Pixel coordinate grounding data

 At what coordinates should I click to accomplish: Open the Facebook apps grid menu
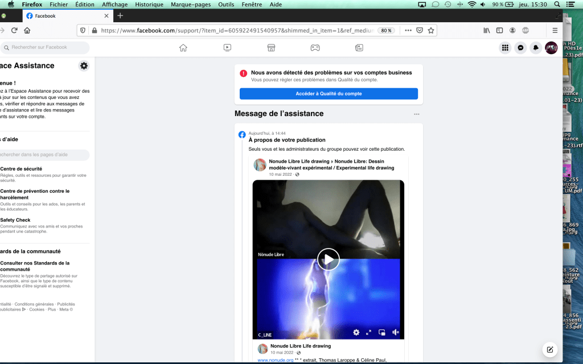click(x=504, y=48)

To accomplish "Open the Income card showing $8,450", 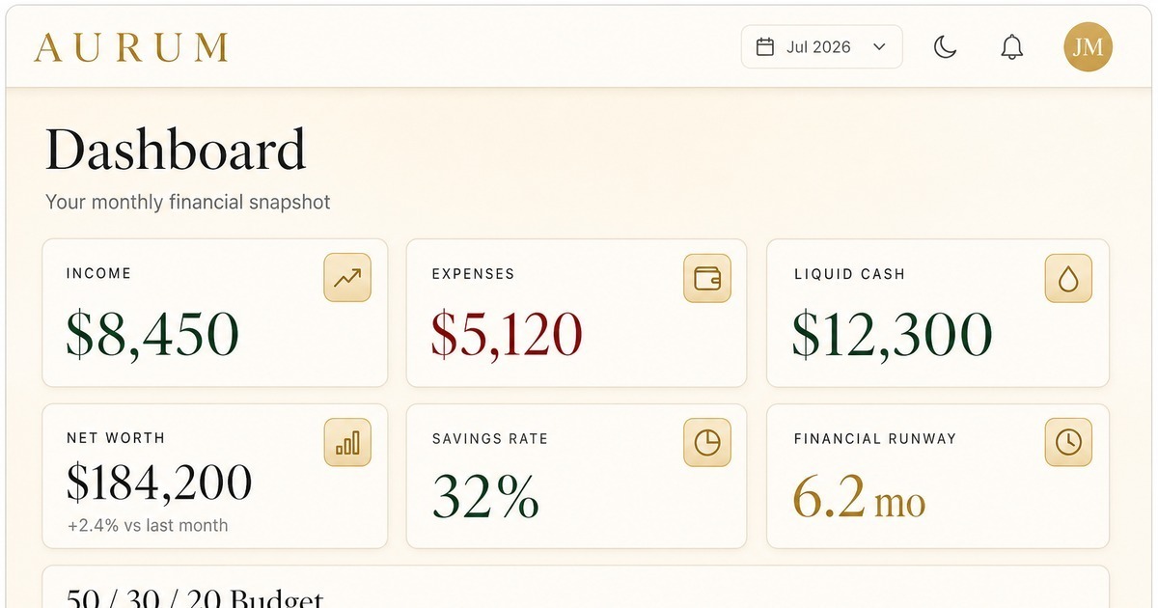I will 215,313.
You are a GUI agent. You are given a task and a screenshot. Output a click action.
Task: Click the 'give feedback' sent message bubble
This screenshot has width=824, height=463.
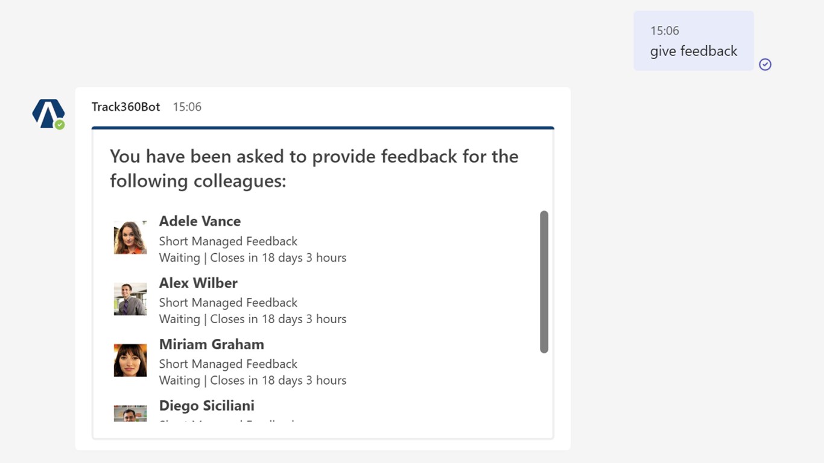[693, 41]

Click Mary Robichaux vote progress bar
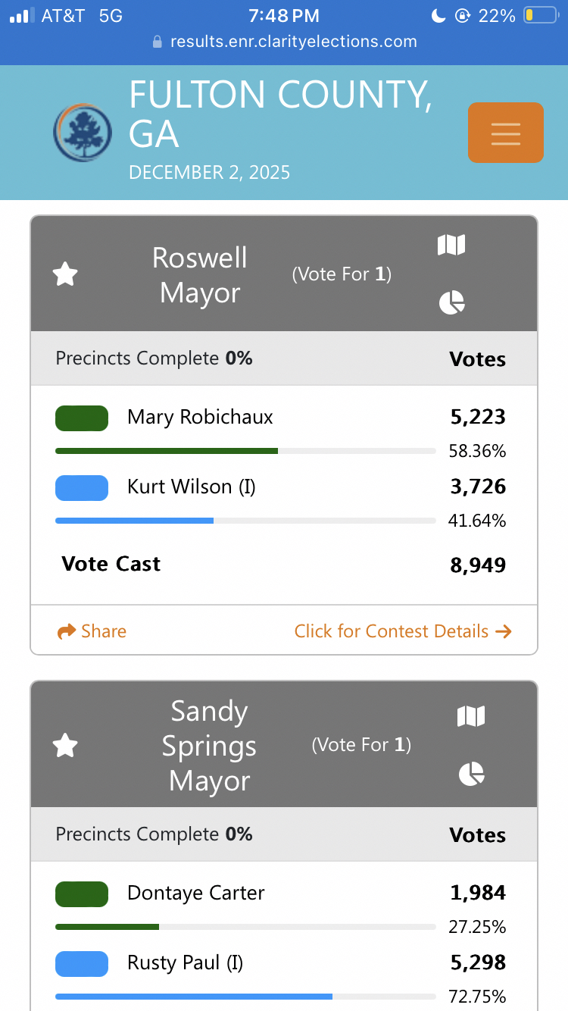point(245,451)
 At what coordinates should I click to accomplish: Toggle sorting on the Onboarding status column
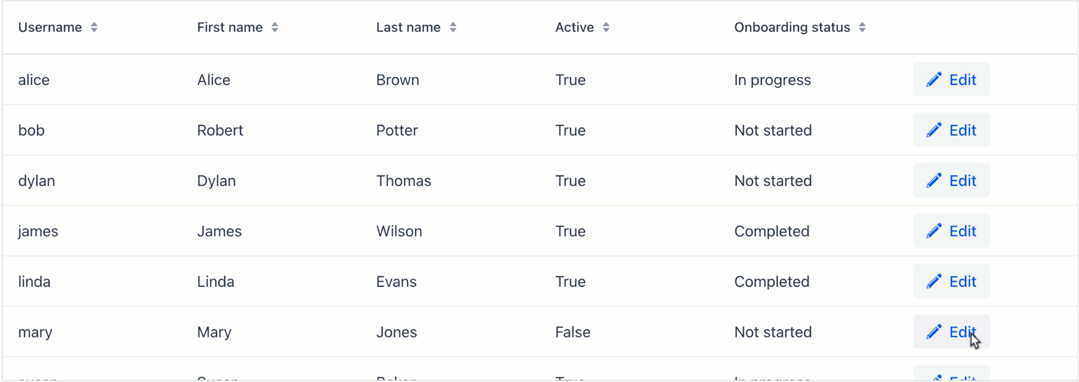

Required work
Only the lines from the one with "Task: Click the" through the final line of the entries belong in the answer, set down exactly, with both ends included and no pictures.

Solved problem
Task: Click the 'give feedback' sent message bubble
This screenshot has width=824, height=463.
[693, 41]

Click Mary Robichaux vote progress bar
point(245,451)
 At what coordinates should I click to accomplish: Toggle sorting on the Onboarding status column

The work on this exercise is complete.